__Trecho do documento__.

┌──

TRABALHO URBANO DEGRADANTE, 1º PAINEL DO CONGRESSO, DESPERTA GRANDE INTERESSE DO PÚBLICO

 28/06/2012

"Aspectos do Trabalho Urbano Degradante", título do primeiro painel do 12º Congresso Nacional de Direito do Trabalho e Processual do Trabalho do TRT da 15ª, foi aberto pelo ministro do Tribunal Superior do Trabalho, Alberto Luiz Bresciani de Fontan Pereira, impactando de cara o público de quase mil pessoas que lotou o auditório do Royal Palm Plaza Resort Campinas. O ministro enfatizou o caráter "amplo e contemporâneo" do tema e "sua importância, exigindo a atenção do Poder Público, da academia e da sociedade civil em geral".

└──

__Dados disponíveis__.

┌──

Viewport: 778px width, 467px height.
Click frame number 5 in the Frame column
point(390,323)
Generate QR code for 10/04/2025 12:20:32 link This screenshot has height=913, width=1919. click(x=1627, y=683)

└──

__Pedido escrito A__. Diga se cada afirmação concorda com a notícia sobre o painel de trabalho urbano degradante: (i) o painel foi aberto por um ministro do Tribunal Superior do Trabalho; (ii) o público presente no auditório era de cerca de quinhentas pessoas; (iii) o evento aconteceu no Royal Palm Plaza Resort Campinas. Para cada uma, responda sim ou não e cite literalmente as palavras decisivas do texto.
__Pedido escrito B__. Escreva a continuação da notícia sobre o painel de trabalho urbano degradante, começando logo após a última frase apresentada.
Os dados não têm nenhum papel nesta atividade.

__Resultado da tarefa A__.
(i) Sim: "foi aberto pelo ministro do Tribunal Superior do Trabalho, Alberto Luiz Bresciani de Fontan Pereira".
(ii) Não: "o público de quase mil pessoas que lotou o auditório".
(iii) Sim: "lotou o auditório do Royal Palm Plaza Resort Campinas".

__Resultado da tarefa B__.
O primeiro convidado a palestrar, Luís Alexandre de Faria, auditor fiscal do Ministério do Trabalho e Emprego e coordenador do Programa de Erradicação do Trabalho Escravo Urbano da Superintendência Regional do Trabalho e Emprego de São Paulo, apresentou um painel histórico recente do trabalho degradante, análogo ao escravo, desde quando se começou a falar sobre o assunto, em 1975, com a Comissão Pastoral da Terra, passando pelo caso emblemático de José Pereira, em 1985, e a criação dos Grupos Especiais Móveis pelo Ministério do Trabalho, sediados em Brasília, com atuação em todo o território brasileiro no combate aos casos de trabalho degradante e escravo. Em 2011, com a publicação da Instrução Normativa 91/2011, consolidaram-se as práticas dos Grupos Especiais Móveis, especialmente na responsabilização das empresas e na proteção dos trabalhadores.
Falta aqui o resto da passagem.